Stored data

· · ·

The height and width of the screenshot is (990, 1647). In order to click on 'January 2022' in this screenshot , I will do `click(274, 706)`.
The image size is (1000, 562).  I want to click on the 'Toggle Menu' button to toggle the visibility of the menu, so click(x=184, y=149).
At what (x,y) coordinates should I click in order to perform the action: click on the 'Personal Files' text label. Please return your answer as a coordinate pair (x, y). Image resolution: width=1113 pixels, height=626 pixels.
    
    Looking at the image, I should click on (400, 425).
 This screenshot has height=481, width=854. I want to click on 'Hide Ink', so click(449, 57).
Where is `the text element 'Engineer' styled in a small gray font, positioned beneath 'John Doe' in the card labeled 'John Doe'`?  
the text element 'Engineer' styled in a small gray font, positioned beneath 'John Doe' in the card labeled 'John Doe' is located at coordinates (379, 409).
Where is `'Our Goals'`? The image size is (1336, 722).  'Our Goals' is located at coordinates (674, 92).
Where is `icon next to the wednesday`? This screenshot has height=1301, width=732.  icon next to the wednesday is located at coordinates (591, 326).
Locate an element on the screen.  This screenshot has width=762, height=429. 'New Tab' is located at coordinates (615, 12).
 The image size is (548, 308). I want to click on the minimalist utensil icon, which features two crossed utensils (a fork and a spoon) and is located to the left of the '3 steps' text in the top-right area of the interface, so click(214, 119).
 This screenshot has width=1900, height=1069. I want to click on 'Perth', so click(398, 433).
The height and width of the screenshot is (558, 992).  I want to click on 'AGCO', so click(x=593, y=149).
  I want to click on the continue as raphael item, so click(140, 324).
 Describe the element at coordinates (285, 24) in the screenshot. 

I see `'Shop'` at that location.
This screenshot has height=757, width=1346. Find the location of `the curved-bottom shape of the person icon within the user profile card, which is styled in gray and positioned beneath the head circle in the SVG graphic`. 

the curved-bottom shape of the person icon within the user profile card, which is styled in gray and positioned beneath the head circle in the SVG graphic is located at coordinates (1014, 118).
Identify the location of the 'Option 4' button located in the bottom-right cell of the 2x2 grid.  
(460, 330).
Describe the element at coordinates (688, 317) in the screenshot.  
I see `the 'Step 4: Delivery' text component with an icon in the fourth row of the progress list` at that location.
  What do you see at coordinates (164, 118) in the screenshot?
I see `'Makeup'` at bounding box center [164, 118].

· · ·

## EXERCISE DIRECTIONS
Rewrite all of the records above, changing each "Where is" to "Where can I find" and keeping everything else as it is.

## SOLUTION FOR THIS PROBLEM
The height and width of the screenshot is (990, 1647). In order to click on 'January 2022' in this screenshot , I will do `click(274, 706)`.
The image size is (1000, 562).  I want to click on the 'Toggle Menu' button to toggle the visibility of the menu, so click(x=184, y=149).
At what (x,y) coordinates should I click in order to perform the action: click on the 'Personal Files' text label. Please return your answer as a coordinate pair (x, y). Image resolution: width=1113 pixels, height=626 pixels.
    
    Looking at the image, I should click on (400, 425).
 This screenshot has height=481, width=854. I want to click on 'Hide Ink', so click(449, 57).
Where can I find `the text element 'Engineer' styled in a small gray font, positioned beneath 'John Doe' in the card labeled 'John Doe'`?  
the text element 'Engineer' styled in a small gray font, positioned beneath 'John Doe' in the card labeled 'John Doe' is located at coordinates (379, 409).
Where can I find `'Our Goals'`? The image size is (1336, 722).  'Our Goals' is located at coordinates (674, 92).
Where can I find `icon next to the wednesday`? This screenshot has height=1301, width=732.  icon next to the wednesday is located at coordinates (591, 326).
Locate an element on the screen.  This screenshot has width=762, height=429. 'New Tab' is located at coordinates (615, 12).
 The image size is (548, 308). I want to click on the minimalist utensil icon, which features two crossed utensils (a fork and a spoon) and is located to the left of the '3 steps' text in the top-right area of the interface, so click(214, 119).
 This screenshot has width=1900, height=1069. I want to click on 'Perth', so click(398, 433).
The height and width of the screenshot is (558, 992).  I want to click on 'AGCO', so click(x=593, y=149).
  I want to click on the continue as raphael item, so click(140, 324).
 Describe the element at coordinates (285, 24) in the screenshot. 

I see `'Shop'` at that location.
This screenshot has height=757, width=1346. Find the location of `the curved-bottom shape of the person icon within the user profile card, which is styled in gray and positioned beneath the head circle in the SVG graphic`. 

the curved-bottom shape of the person icon within the user profile card, which is styled in gray and positioned beneath the head circle in the SVG graphic is located at coordinates (1014, 118).
Identify the location of the 'Option 4' button located in the bottom-right cell of the 2x2 grid.  
(460, 330).
Describe the element at coordinates (688, 317) in the screenshot.  
I see `the 'Step 4: Delivery' text component with an icon in the fourth row of the progress list` at that location.
  What do you see at coordinates (164, 118) in the screenshot?
I see `'Makeup'` at bounding box center [164, 118].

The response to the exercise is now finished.